The other dish houses the liquid soap. In the video, Lorenzo has one of her students, Esau, dip her finger into the “virus water.”
She asks her class:
“Did the virus move at all? Did any of the pepper flakes move?”
The students respond no. She then has Esau dip the same finger into the soap and clean her finger. Once cleaned, she has her put his soap-covered finger back into the virus.
The result? The pepper quickly disperses and moves to the opposite side of the dish.
The experiment clearly demonstrates just how crucial soap is when it comes to fighting viruses.

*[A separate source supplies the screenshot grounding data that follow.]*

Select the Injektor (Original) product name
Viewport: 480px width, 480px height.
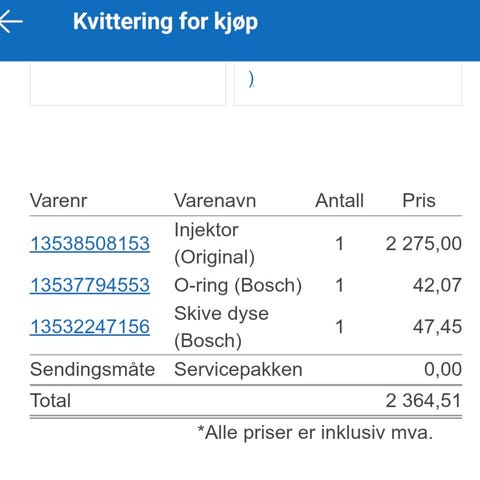pyautogui.click(x=214, y=243)
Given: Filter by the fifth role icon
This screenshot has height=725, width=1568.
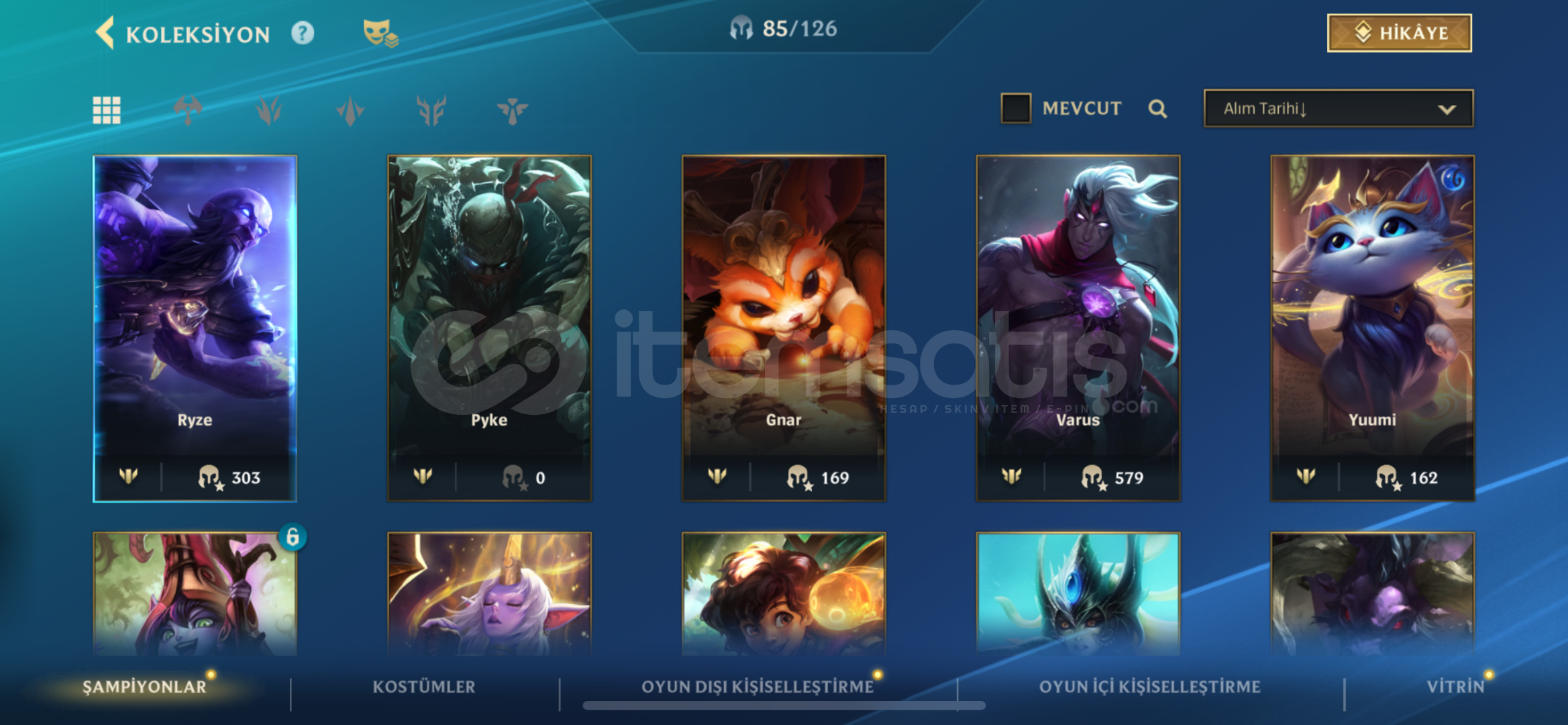Looking at the screenshot, I should (x=513, y=110).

And it definitely made an impact on the kids. Amanda tells Today Parents in an interview:
“I was really just doing this to show the importance of washing your hands, whether this happens with the coronavirus. The rest of the day — after everything obviously, after going to the bathroom, after we came back from lunch, before going to lunch, after going to the playground — they were like, ‘We need to wash our hands!’ It was a constant thing for the rest of the day.”

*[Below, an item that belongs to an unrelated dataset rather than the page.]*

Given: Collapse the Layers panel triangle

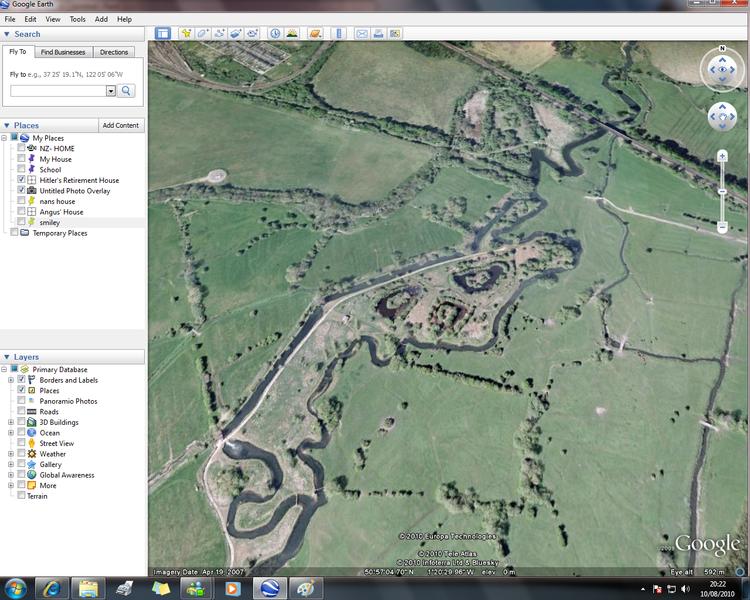Looking at the screenshot, I should 7,357.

The experiment does have its critics with people complaining that pepper is not a virus and it’s “fake science.” In addition, Lorenzo’s explanation is not scientifically accurate. The reason the pepper scatters is that the soap is breaking down the surface tension of the water.
This is fake science. The reason the particles scatter is coz the soap breaks the surface tension. The reason soap is effective against the corona virus is coz it melts the lipid membrane of the virus. Sure, the gimmick can attract kids, but the two things are entirely separate.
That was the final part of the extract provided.